- Conference: Big Six Conference
- Record: 8–7 (4–6 Big Six)
- Head coach: Louis Menze (1st season);
- Home arena: State Gymnasium

= 1928–29 Iowa State Cyclones men's basketball team =

American college basketball season

The 1928–29 Iowa State Cyclones men's basketball team (also known informally as Ames) represented Iowa State University during the 1928–29 NCAA men's basketball season. The Cyclones were coached by Louis Menze, who was in his first season with the Cyclones. They played their home games at the State Gymnasium in Ames, Iowa.

They finished the season 8–7, 4–6 in Big Six play to finish in fourth place.

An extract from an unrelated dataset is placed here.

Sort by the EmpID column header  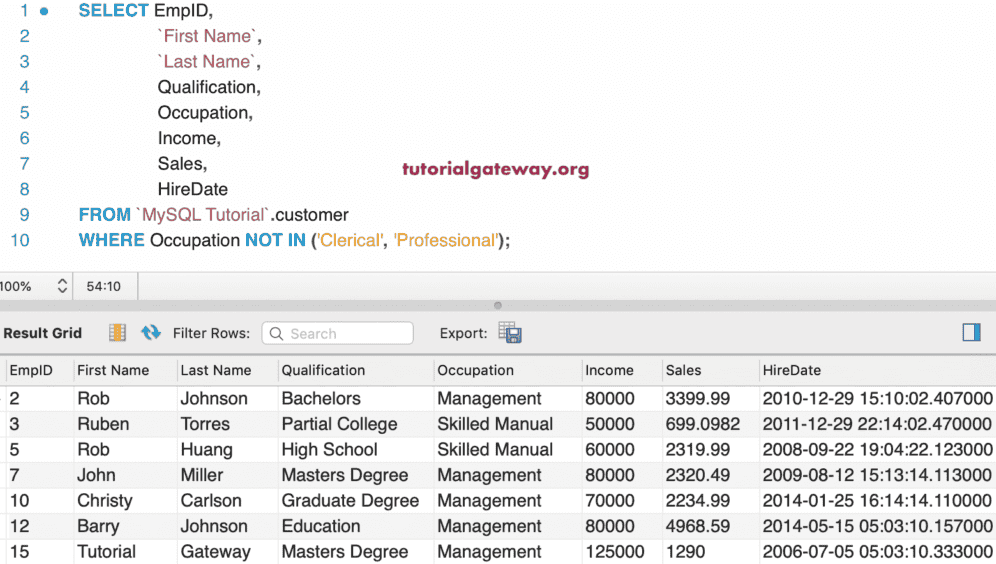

== Schedule and results ==

| Date time, TV | Rank^{#} | Opponent^{#} | Result | Record | Site city, state |
Regular season
| December 20, 1928* |  | Simpson | W 42–18 | 1–0 | State Gymnasium Ames, Iowa |
| January 1, 1929* |  | at Simpson | W 35–16 | 2–0 | Indianola, Iowa |
| January 5, 1929* |  | at State Teacher's (Northern Iowa) Iowa Big Four | W 29–27 | 3–0 | Cedar Falls, Iowa |
| January 11, 1929 |  | Kansas State | W 41–30 | 4–0 (1–0) | State Gymnasium Ames, Iowa |
| January 19, 1929 |  | at Oklahoma | L 22–35 | 4–1 (1–1) | OU Field House Norman, Oklahoma |
| January 21, 1929 |  | at Kansas | W 27–24 | 5–1 (2–1) | Hoch Auditorium Lawrence, Kansas |
| January 25, 1929 8:00 pm |  | at Drake Iowa Big Four | W 35–34 | 6–1 | Drake Fieldhouse Des Moines, Iowa |
| January 29, 1929 |  | Missouri | L 19–29 | 6–2 (2–2) | State Gymnasium Ames, Iowa |
| February 2, 1929 |  | Nebraska | L 39–45 | 6–3 (2–3) | Nebraska Coliseum Lincoln, Nebraska |
| February 4, 1929* |  | at Creighton | L 26–32 | 6–4 | University Gym Omaha, Nebraska |
| February 9, 1929 |  | Oklahoma | L 34–48 | 6–5 (2–4) | State Gymnasium Ames, Iowa |
| February 15, 1929 |  | at Missouri | L 29–49 | 6–6 (2–5) | Rothwell Gymnasium Columbia, Missouri |
| February 16, 1929 |  | at Kansas State | W 44–35 | 7–6 (3–5) | Nichols Hall Manhattan, Kansas |
| February 22, 1929 |  | Nebraska | W 37–33 | 8–6 (4–5) | State Gymnasium Ames, Iowa |
| February 27, 1929 |  | Kansas | L 32–33 | 8–7 (4–6) | State Gymnasium Ames, Iowa |
*Non-conference game. ^{#}Rankings from AP poll. (#) Tournament seedings in parentheses. All times are in Central Time.